News

June 1, 2013 at 4:30 pm

University Mourns Professor Gene Blocker (1937 – 2013)

Dr. Harry Eugene “Gene” Blocker, former member of the Classics & World Religions Department and the Philosophy Department, passed away on April 12, 2013, after a long battle with cancer.

Dr. Harry Eugene Blocker

Dr. Harry Eugene Blocker

A native of Texas, he earned a B.A. in Philosophy from the University of Chicago in 1960 and a Ph.D. in Philosophy from the University of California, Berkeley in 1966. After short-term teaching positions in Scotland, Sierra Leone, and Illinois, he came to the Philosophy Department at Ohio University in 1972 as an aesthetician, but his interests were always broader than any one field. His experience of many cultures: Africa, China, Japan, as well as the United States, made him a historian of international thought.
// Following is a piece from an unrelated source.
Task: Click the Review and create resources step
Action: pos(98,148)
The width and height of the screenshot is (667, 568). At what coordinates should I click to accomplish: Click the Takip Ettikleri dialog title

During the 1980s he served as chair of the Philosophy Department. In 1998 he retired from his previous teaching activities, and eventually transferred most of his teaching (part-time on campus and online) to the Classics & World Religions Department. His courses on African thought and Taoism were important in the breadth of the world religions emphasis.

Gene was a vigorous person with an expansive personality. His delight in teaching and meeting people was contagious, as was his performance in jazz groups–he was one of the founders of the Athens Dixieland Jazz Band back in the 1970s. He was a prolific author. Among his many books are The Metaphysics of Absurdity, Contemporary Philosophy of Art, Contextualizing Aesthetics: From Plato to Lyotard, and Fundamentals of Philosophy (which went through six editions). He also contributed numerous articles and book reviews to a wide range of scholarly journals.

Gene is survived by his wife Dr. Jennifer M. Jeffers (a professor of English at Cleveland State University), their two sons, Samuel Reid Jeffers Blocker and Beckett Rhiannon Jeffers Blocker, as well as his daughter from an earlier marriage, Forrest Blocker, and grandchild Maxwell Blocker; a sister, Nonnie Sue Dierck, and a brother, John Blocker.